Target position records:

+++

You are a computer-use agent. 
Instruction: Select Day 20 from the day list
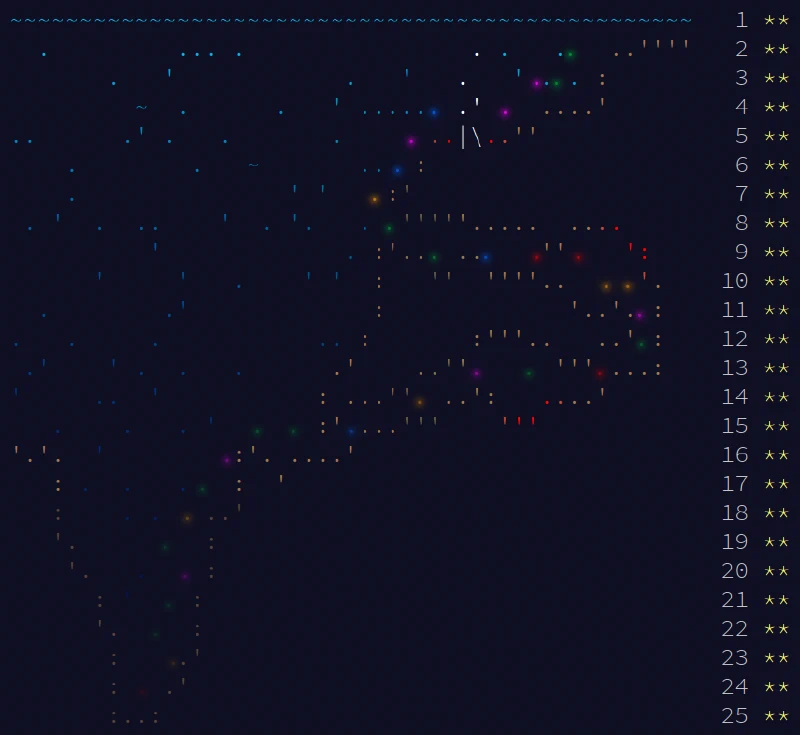pyautogui.click(x=735, y=571)
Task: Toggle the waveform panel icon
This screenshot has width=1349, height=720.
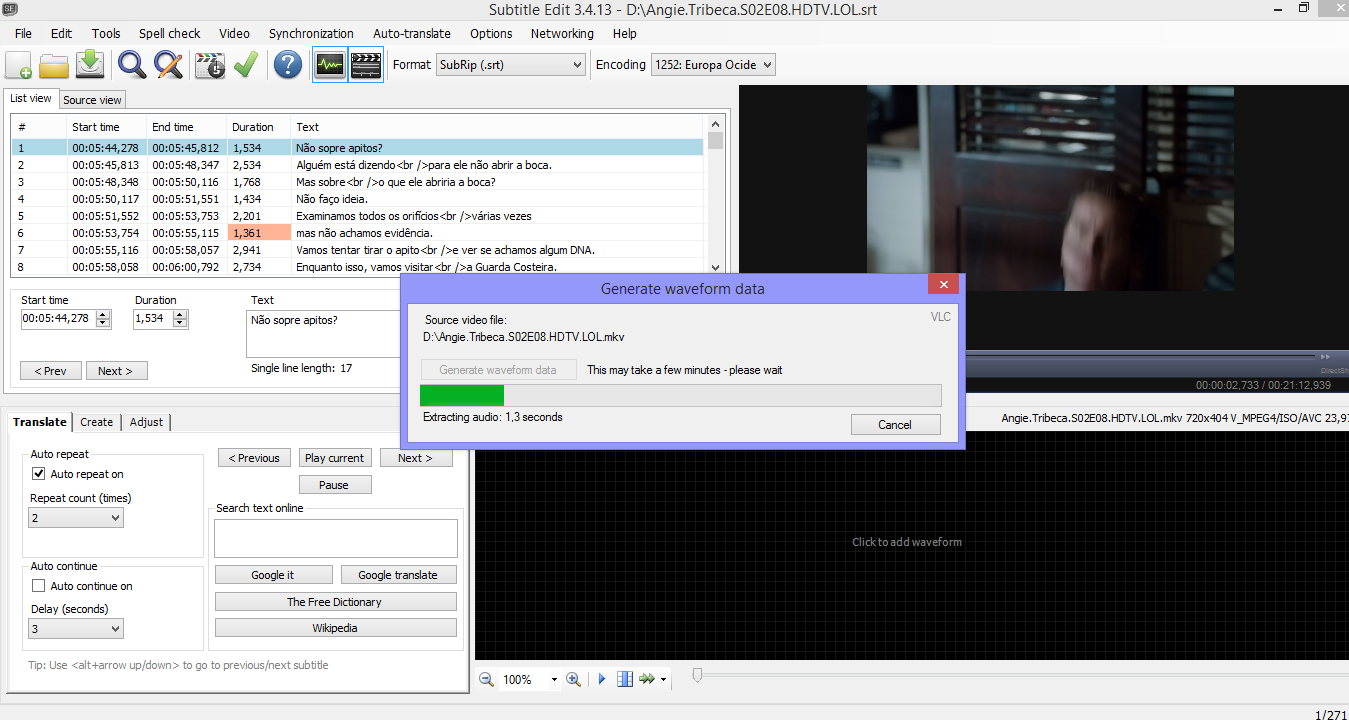Action: (328, 64)
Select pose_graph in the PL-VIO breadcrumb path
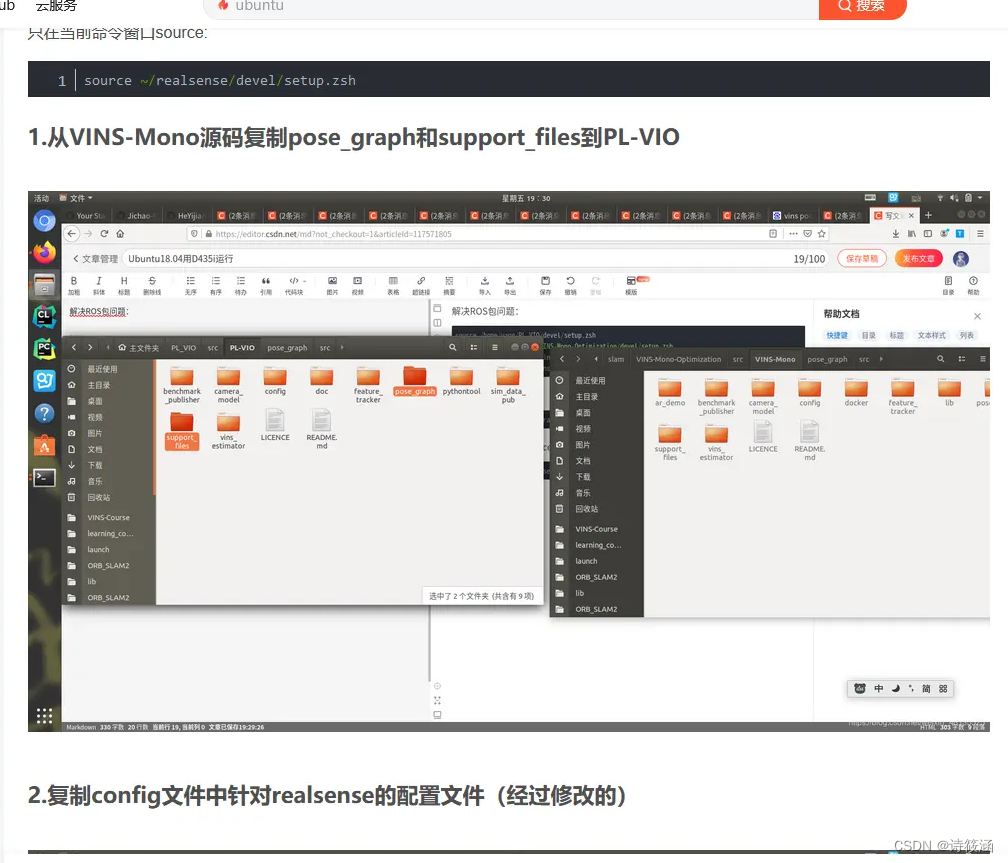 click(286, 348)
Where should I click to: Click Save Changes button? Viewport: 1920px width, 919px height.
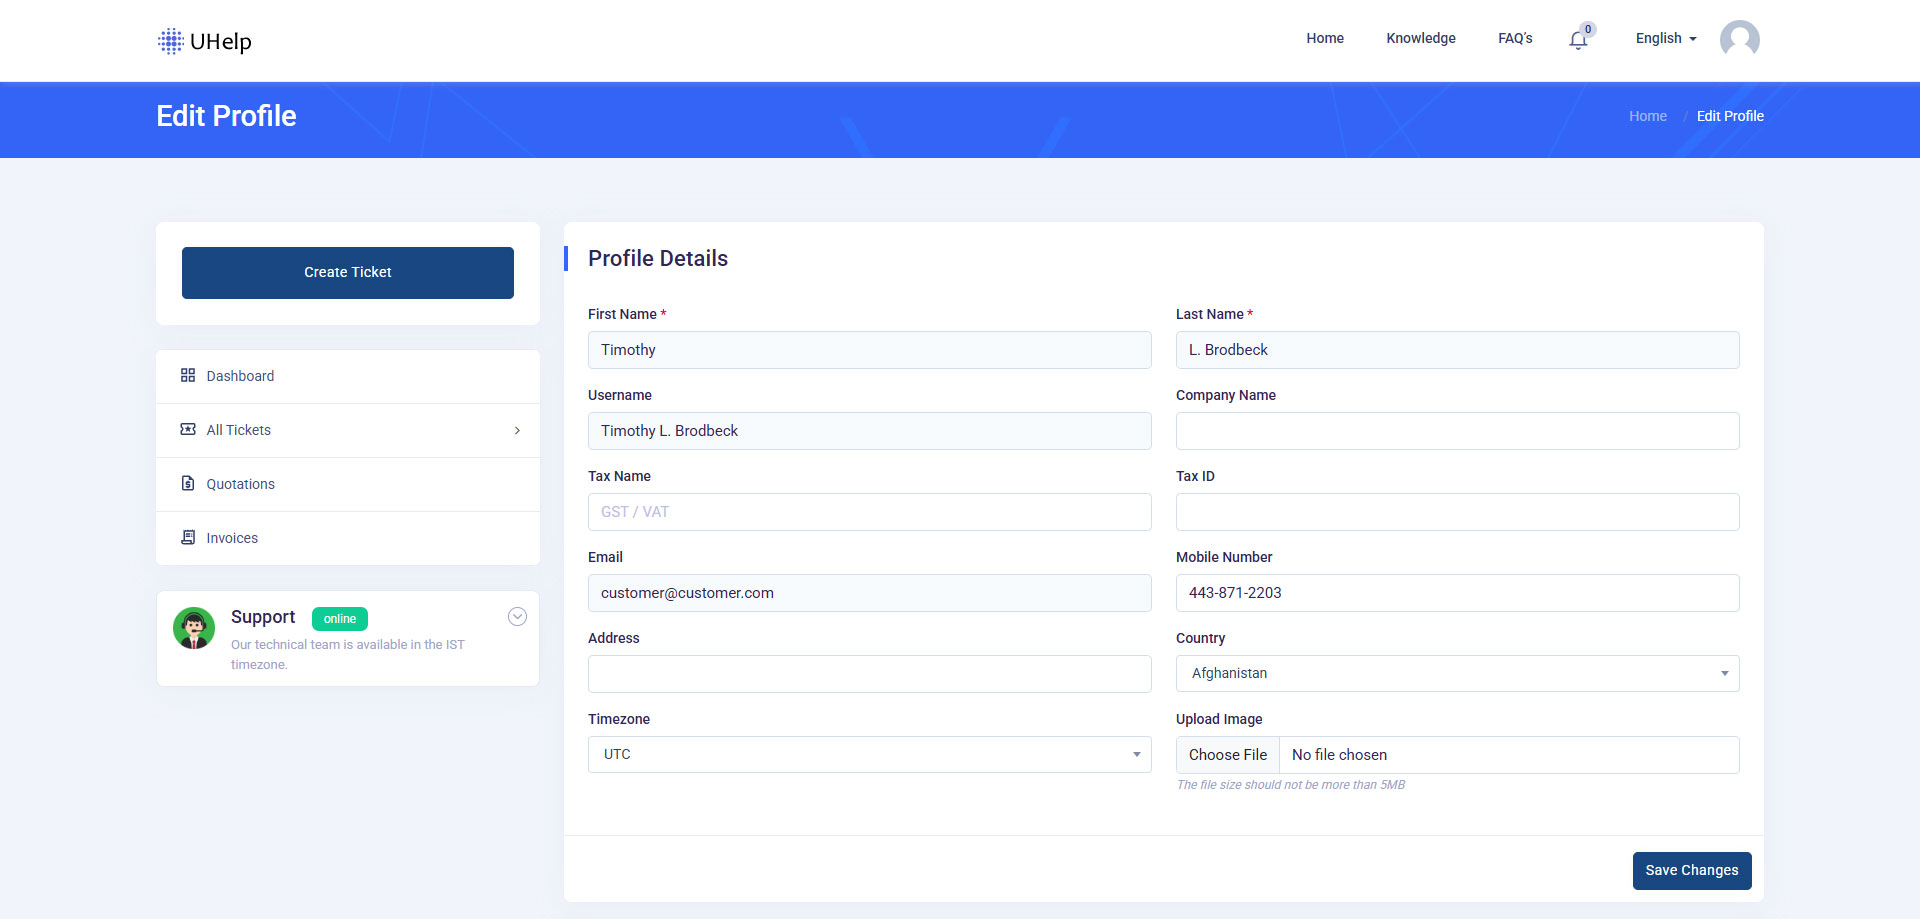pyautogui.click(x=1691, y=871)
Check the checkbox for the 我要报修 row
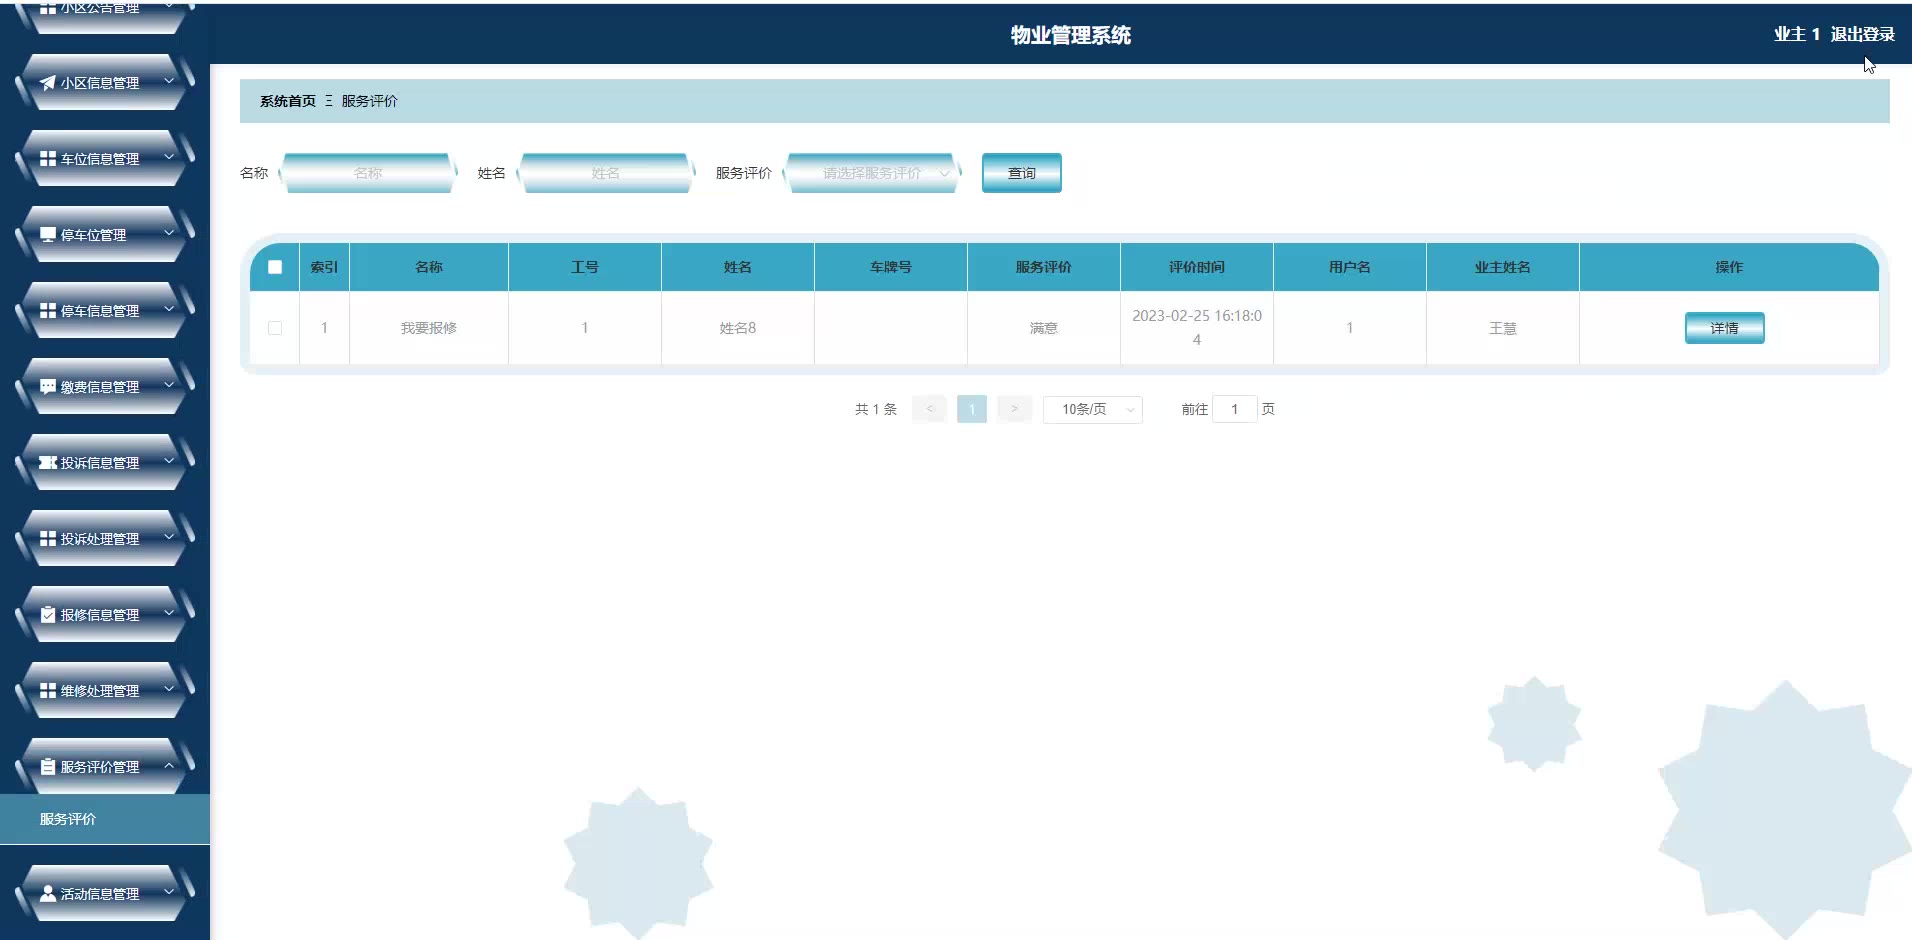The height and width of the screenshot is (940, 1912). click(275, 328)
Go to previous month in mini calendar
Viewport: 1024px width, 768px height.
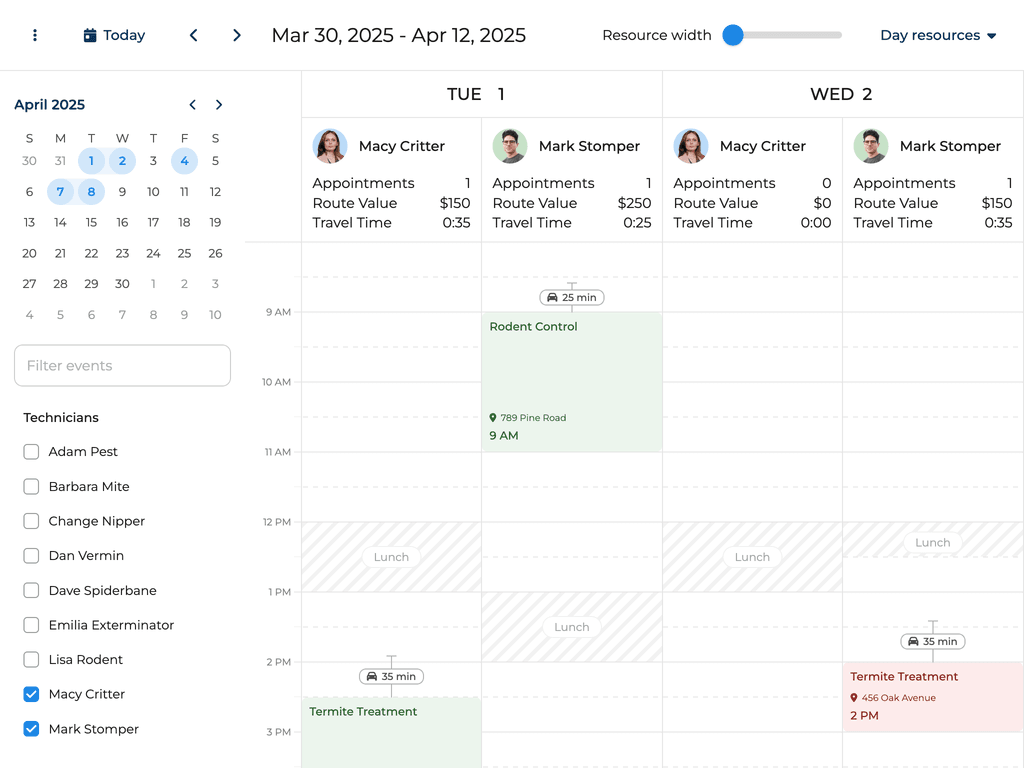(192, 104)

+++

● Goal of the exercise: Quote every line of the material above word for word, without any of the pictures.

● Answer to the exercise:
You are a computer-use agent. 
Instruction: Select Day 20 from the day list
pyautogui.click(x=735, y=571)
Task: Toggle the waveform panel icon
This screenshot has width=1349, height=720.
Action: (328, 64)
Select pose_graph in the PL-VIO breadcrumb path
 click(286, 348)
Where should I click to: Click Save Changes button? Viewport: 1920px width, 919px height.
pyautogui.click(x=1691, y=871)
Check the checkbox for the 我要报修 row
The height and width of the screenshot is (940, 1912). click(275, 328)
Go to previous month in mini calendar
Viewport: 1024px width, 768px height.
(192, 104)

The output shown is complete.